O uso de um idoso morto para tentar contratar um empréstimo em um agência bancária de Bangu, na Zona Oeste do Rio de Janeiro, nesta semana, acendeu um alerta sobre a vulnerabilidade de grupo etário a golpes financeiros.
O aposentado José Rodrigues, de 73 anos, por exemplo, luta na Justiça para recuperar o dinheiro descontado indevidamente do benefício após um cartão de crédito não solicitado passar a ser descontado na folha de aposentadoria.

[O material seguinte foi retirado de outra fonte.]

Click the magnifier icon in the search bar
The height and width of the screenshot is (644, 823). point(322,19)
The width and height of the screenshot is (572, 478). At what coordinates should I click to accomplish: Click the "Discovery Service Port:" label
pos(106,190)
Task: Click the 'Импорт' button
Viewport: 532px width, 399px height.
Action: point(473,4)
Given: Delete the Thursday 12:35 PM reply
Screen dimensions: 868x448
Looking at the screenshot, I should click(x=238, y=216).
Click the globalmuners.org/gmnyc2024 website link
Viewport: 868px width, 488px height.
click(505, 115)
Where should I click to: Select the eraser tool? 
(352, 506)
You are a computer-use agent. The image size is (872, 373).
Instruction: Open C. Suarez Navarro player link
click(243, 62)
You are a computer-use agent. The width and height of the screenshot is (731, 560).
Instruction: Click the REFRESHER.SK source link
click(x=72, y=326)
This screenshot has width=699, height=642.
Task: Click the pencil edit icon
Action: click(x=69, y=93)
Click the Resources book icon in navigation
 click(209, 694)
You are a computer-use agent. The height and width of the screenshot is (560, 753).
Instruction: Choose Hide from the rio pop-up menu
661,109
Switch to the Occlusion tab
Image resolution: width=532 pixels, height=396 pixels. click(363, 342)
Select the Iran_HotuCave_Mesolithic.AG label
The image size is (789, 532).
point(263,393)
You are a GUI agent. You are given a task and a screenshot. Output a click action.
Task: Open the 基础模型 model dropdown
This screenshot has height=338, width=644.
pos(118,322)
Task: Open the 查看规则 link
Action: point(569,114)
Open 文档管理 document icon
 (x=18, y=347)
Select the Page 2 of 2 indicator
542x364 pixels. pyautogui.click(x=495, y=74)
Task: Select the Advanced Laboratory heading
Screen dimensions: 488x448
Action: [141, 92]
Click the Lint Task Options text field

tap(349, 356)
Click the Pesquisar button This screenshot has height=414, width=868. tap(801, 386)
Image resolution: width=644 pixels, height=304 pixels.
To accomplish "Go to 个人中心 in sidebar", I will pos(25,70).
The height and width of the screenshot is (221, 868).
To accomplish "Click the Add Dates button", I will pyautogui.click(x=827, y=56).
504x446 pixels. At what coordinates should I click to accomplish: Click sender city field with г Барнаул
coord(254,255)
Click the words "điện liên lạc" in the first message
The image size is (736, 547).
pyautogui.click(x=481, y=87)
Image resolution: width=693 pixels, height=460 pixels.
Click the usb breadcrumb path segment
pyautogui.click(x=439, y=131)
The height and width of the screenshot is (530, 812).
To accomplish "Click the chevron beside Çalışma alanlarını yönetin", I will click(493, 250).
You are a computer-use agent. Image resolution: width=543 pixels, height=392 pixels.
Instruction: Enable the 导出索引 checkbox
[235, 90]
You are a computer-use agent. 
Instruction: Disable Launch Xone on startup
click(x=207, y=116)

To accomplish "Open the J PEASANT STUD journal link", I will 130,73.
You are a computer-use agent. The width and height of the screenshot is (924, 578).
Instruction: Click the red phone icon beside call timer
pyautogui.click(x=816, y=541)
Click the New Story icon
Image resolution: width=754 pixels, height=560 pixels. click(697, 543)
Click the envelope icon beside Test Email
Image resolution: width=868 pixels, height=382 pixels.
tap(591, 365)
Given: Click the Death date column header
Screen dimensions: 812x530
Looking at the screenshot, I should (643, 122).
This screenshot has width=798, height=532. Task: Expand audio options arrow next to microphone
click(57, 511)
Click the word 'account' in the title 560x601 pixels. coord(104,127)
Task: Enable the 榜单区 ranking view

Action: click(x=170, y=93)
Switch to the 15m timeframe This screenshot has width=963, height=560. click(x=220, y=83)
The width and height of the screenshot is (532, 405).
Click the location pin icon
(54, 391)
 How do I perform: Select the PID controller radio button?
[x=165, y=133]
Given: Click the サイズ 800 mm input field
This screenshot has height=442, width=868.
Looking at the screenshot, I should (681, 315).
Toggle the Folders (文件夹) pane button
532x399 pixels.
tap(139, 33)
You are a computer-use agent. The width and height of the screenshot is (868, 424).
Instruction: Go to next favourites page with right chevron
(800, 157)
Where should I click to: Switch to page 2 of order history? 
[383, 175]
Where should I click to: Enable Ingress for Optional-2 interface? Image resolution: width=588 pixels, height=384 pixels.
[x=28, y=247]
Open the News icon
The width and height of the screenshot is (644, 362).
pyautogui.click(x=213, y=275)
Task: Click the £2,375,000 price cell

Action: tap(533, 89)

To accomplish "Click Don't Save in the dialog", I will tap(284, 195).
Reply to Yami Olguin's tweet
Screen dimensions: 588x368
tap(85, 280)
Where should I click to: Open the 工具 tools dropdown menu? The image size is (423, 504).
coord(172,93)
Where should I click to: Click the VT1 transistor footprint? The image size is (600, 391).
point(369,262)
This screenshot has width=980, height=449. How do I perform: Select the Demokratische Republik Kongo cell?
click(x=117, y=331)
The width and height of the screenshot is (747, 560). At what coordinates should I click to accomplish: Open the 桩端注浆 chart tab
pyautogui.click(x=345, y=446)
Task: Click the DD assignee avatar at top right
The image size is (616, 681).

“Fiz um empréstimo consignado e, no meio dos pagamentos, colocaram também a folha de um cartão que eu não solicitei. Foram bancos diferentes. Mas, ao contrário do empréstimo, que tem um tempo, o desconto do cartão é vitalício. Então, vai descontando mesmo que eu não use. Já pedi cancelamento e agora estou tentando ressarcimento pelo prejuízo que tive. Foi coisa de R$ 3 mil a R$ 4 mil. E isso é alguma coisa, né (sic)?”, reclama o aposentado.
A causa por trás do problema já foi identificada, segundo José. Mas, por conta do processo que move na Justiça, ele prefere não comentar.
O advogado previdenciarista Rafael Vasconcelos aponta que os casos de golpes são frequentes. Um dos mais comuns é praticado por meio de chamadas telefônicas, por parte de empresas de telemarketing de instituições financeiras.
“Ligam dizendo um valor que a pessoa tem a receber, mas não mencionam que é empréstimo, que é a margem de consignado. Só falam que tem um valor a ser recebido e a pessoa concorda. Mas, só no mês seguinte, quando cai a renda com o desconto, a pessoa descobre que é um empréstimo”, relata o advogado.
Vasconcelos lembra outra situação recorrente, em que empresas ligam oferecendo a repactuação do empréstimo. Mesmo que a pessoa negue, a "negociação" segue em frente, usando a assinatura da pessoa colhida no momento da primeira contratação. Assim, a vítima acaba sendo fraudada posteriormente.
Além disso, há casos de pessoas homônimas – com o mesmo nome de outros beneficiários de aposentadoria, por exemplo – que sofrem esse desconto indevidamente.
“Geralmente, pessoas de nome comum estão mais propensas a fraudes. As recomendações que faço são o bloqueio para empréstimo consignado no site do INSS e dessas associações. E é importante ficar acompanhando o extrato do benefício. Se identificar que tem um empréstimo não confirmado por ela, faça um boletim de ocorrência e ajuíze a ação, pois tudo que é cobrado indevidamente pode ser devolvido em dobro, além de danos morais pela falta de diligência das instituições financeiras ou associações”, orienta o advogado.
Os casos de golpe são diversos e rotineiros. Alguns ocorrem em bancos ou por ligação telefônica. Em outras situações, são praticados por pessoas conhecidas, inclusive familiares, conforme explica a delegada Milena Gireli, da Delegacia Especializada de Proteção à Pessoa Idosa (DEPPI).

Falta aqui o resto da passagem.